In the mid-1980s Godie befriended Chicago gallerist Carl Hammer, who gave her her first solo exhibition, in 1991. (A new exhibition, “Sincerely … Lee Godie,” will be on view at his Chicago gallery through Feb. 26.)

“I had a love affair with her work,” Hammer said in an interview. “She was one of the most special people in my life. She was the epitome of what I was doing in the gallery.”

A retrospective at the Chicago Cultural Center followed in 1993.

Godie was also the subject of articles in People magazine and The Wall Street Journal. The Journal piece caught the eye of Bonnie Blank, Godie’s estranged daughter by her first husband; she hadn’t known of her mother’s career on the streets of Chicago. Blank lived in nearby Plano, Illinois, and reunited with her mother, who by then showed signs of dementia. Blank was granted legal guardianship in 1991. (She says she is now writing a book about her mother.)

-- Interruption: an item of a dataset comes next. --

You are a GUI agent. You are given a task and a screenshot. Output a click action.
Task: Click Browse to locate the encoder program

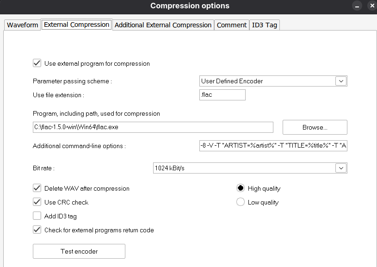tap(315, 127)
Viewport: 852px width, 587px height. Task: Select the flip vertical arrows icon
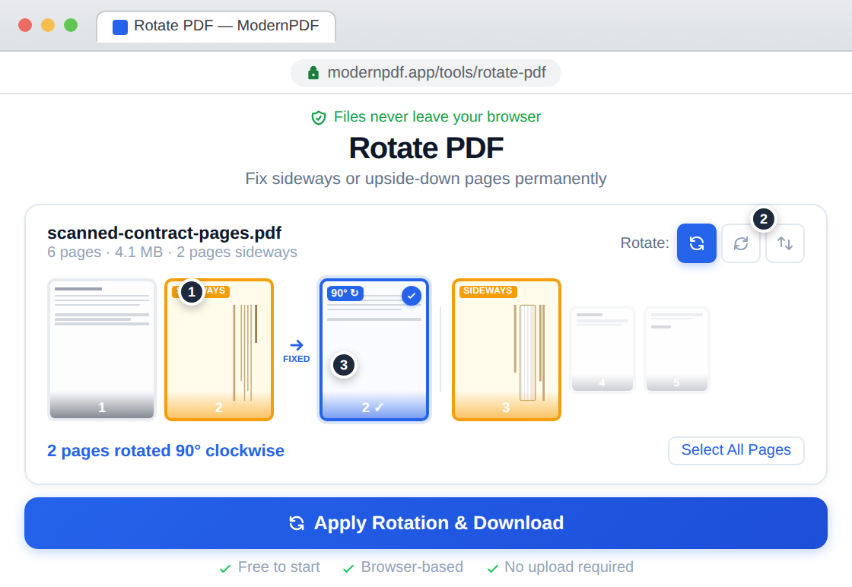(784, 243)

Shortly afterward, Godie was moved to a nursing home, where she died on March 2, 1994. She was 85.

Today her work is in the permanent collections of the American Folk Art Museum in New York, the Smithsonian, the Philadelphia Art Museum and others.

Godie was a tangle of contradictions: a flâneur in patchwork clothes and safety pins who considered herself a fashion plate; a short-tempered bohemian who insisted on decorum; a camera-shy woman who ruthlessly dramatized her interior states. She was an artist who savored beauty even in her harsh concrete environment.

“I always try to paint beauty,” she wrote in her journals, “but some people say my paintings aren’t beautiful. Well, I have beauty in mind, but it isn’t always easy to make paintings beautiful.”